- **SOURCE PASSAGE**:
#####

(Last Updated on October 21, 2015 by Editor)
ZIMBABWE – Harare – What happens when you’re not getting load-shed, but your neighbour in Zimbabwe is? He reports you to the authorities, of course.
Zimbabwe’s 18-hour power cuts are, sadly, a well-known fact of daily life for many, blamed by President Robert Mugabe’s government on low water levels in Kariba Dam and a lack of meaningful investment in power generation for nearly three decades.
The cuts hit the well-off and the not well-off, bringing the best laid plans to nought (as they did on Monday night, when a major power cut hit Harare, knocking out even the main hospital, according to claims on social media).
There’s just one thing. Not everybody is load-shed. Some are inexplicably spared, luxuriating in electricity all day and every day. That makes their neighbours, chomping through their diesel supplies for the generator or buying extra candles as their load-shedding stretches grimly into the night-time hours, very angry.
This month irritated readers of the Bambazonke e-mailing list have been trying to collate the details of Harare residents who have been spared power cuts in a move described as “busy-bodying” by one well-known journalist and author.
“I visited ZESA [Zimbabwe Electricity Supply Authority] head office this morning to try get an answer regarding a more equitable distribution of load-shedding,” wrote Bambazonke reader Mick.
The official “asked that we put together details of street addresses [of those] who are not getting continuous load-shedding.”
“They will then approach national control centre with these details in an attempt to rationalise the situation,” the reader
wrote. Enthusiastic readers appear to have written in with the details as the moderator of the site then posted: “We have now had enough emails… to go along to ZESA and present a case.”
Author Angus Shaw wrote on his blog this week that the collection of the information on those still getting uninterrupted power was “one of the more despicable aspects of the power crisis”.
“Neighbourhood busybodies are collecting details of blocks of streets that seem to be getting more power than their own,” he said, asking if residents had become “snitches like those used by the former East Germany’s hateful Stasi secret police.” Shaw said he had installed solar power at his own house.

#####

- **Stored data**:
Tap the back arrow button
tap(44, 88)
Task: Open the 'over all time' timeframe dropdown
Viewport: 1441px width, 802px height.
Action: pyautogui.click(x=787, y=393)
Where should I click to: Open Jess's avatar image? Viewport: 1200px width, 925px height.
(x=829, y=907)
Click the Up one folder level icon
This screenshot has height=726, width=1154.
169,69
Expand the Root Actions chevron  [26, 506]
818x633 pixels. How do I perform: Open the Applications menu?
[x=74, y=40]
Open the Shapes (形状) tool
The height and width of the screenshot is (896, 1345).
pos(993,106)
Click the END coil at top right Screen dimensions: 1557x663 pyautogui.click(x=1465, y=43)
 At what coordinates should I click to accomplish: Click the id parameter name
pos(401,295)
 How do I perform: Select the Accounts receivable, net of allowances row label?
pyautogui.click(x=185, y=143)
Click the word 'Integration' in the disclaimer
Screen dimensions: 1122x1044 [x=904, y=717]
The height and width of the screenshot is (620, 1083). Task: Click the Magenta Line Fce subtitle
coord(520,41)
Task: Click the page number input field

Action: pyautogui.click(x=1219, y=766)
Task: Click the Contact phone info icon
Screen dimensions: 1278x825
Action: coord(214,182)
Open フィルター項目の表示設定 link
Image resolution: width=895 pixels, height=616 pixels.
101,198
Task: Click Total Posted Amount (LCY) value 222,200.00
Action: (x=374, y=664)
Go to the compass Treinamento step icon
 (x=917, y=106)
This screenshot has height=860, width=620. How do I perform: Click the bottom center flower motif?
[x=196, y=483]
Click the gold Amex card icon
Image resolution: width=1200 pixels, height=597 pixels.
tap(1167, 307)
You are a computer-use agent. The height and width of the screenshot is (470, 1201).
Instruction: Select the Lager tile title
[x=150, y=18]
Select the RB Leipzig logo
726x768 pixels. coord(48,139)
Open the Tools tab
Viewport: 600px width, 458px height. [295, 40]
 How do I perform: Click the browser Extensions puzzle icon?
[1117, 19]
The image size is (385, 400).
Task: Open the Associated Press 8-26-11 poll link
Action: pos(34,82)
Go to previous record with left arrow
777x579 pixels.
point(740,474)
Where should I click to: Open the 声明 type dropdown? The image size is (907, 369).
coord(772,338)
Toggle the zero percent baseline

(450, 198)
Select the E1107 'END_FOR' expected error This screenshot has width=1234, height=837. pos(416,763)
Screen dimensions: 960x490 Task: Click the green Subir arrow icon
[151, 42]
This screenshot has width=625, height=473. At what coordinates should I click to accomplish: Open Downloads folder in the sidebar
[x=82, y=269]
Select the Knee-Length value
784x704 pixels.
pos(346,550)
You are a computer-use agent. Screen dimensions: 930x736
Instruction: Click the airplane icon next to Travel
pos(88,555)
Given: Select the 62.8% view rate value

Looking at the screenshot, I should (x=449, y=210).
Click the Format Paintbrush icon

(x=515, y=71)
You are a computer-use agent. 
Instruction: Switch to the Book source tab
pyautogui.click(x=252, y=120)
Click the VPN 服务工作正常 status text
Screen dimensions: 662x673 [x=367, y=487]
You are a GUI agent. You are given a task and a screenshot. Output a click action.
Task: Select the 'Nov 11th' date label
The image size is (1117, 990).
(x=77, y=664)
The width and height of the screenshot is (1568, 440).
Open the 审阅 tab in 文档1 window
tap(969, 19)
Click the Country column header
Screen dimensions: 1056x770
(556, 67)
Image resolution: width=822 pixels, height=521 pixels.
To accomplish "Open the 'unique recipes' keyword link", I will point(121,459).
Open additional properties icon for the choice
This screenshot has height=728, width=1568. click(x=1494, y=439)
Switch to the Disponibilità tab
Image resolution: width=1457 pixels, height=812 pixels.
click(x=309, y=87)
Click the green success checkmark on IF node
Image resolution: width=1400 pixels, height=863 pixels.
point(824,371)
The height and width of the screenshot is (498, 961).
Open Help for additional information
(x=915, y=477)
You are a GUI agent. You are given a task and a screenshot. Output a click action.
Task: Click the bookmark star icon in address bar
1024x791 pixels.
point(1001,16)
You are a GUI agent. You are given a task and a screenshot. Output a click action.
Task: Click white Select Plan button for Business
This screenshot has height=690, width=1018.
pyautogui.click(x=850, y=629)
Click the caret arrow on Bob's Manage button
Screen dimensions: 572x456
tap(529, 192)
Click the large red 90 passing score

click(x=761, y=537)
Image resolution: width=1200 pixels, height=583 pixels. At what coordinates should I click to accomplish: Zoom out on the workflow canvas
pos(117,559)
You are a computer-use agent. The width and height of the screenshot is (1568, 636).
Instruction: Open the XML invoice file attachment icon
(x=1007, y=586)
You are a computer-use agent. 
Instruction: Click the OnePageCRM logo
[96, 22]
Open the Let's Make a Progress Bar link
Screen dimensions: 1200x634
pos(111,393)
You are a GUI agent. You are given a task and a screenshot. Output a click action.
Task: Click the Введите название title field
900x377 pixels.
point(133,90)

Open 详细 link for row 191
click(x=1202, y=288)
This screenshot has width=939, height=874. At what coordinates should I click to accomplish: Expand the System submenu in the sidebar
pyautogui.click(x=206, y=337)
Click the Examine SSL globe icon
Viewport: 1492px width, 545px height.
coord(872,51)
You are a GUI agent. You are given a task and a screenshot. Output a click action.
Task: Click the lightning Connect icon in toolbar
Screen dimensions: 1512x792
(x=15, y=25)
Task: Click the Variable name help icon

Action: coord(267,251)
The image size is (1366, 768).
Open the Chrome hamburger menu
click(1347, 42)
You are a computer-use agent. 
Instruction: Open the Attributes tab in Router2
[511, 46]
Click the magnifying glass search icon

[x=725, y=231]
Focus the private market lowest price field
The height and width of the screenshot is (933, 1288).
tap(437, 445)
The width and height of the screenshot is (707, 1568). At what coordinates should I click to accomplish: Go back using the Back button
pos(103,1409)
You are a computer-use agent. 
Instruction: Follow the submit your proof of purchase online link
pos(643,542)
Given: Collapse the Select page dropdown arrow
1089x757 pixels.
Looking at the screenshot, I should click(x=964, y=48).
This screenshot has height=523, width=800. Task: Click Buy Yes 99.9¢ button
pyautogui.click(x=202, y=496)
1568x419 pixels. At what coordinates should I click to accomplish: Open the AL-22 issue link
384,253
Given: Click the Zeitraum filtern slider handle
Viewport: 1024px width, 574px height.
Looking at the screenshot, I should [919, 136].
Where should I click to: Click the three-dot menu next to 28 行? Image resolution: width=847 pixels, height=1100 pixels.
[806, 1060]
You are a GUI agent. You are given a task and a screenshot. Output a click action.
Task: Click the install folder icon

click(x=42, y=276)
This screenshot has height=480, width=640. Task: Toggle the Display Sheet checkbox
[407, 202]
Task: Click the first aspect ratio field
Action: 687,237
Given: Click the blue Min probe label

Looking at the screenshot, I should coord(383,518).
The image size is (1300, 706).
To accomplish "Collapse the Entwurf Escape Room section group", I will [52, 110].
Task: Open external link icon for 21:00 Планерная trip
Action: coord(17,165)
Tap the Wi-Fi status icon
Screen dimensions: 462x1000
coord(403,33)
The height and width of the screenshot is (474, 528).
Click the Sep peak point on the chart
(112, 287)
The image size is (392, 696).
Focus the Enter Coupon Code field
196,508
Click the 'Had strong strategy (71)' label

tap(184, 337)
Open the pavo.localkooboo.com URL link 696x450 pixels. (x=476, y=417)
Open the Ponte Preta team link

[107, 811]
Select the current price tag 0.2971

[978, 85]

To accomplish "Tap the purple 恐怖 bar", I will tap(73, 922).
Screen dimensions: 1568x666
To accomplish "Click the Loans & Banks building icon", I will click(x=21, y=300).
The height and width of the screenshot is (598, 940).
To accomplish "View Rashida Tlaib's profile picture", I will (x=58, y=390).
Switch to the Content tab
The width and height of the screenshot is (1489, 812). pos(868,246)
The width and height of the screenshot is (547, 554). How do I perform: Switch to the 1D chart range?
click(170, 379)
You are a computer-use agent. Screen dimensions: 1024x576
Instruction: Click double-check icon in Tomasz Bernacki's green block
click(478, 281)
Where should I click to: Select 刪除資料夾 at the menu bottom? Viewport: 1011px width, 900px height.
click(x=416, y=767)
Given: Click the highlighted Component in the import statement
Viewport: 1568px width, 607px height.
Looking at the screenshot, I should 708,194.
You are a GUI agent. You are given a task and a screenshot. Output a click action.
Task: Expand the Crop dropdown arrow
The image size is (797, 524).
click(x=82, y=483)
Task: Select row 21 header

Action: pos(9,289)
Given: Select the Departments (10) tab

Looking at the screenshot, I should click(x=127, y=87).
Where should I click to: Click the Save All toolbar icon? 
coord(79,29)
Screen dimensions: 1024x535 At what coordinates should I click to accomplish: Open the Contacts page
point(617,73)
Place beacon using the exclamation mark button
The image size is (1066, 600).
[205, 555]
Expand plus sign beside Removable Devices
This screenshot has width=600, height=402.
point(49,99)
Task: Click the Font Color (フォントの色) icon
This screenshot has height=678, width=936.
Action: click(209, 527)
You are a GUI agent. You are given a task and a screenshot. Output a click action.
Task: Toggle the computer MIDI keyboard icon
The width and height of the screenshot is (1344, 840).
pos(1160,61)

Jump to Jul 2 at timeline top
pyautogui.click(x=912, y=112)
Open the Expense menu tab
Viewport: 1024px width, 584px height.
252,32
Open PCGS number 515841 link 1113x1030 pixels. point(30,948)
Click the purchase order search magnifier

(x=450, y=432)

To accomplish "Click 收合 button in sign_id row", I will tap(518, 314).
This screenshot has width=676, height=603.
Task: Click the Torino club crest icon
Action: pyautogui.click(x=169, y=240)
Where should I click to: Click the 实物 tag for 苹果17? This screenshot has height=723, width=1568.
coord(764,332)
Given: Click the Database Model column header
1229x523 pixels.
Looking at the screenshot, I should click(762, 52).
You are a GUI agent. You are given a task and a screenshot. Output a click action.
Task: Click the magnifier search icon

#####

- **EXERCISE**:
List every person named in the Zimbabwe power cuts article. None of the items is needed here.

- **ANSWER BOX**:
Robert Mugabe, Mick, Angus Shaw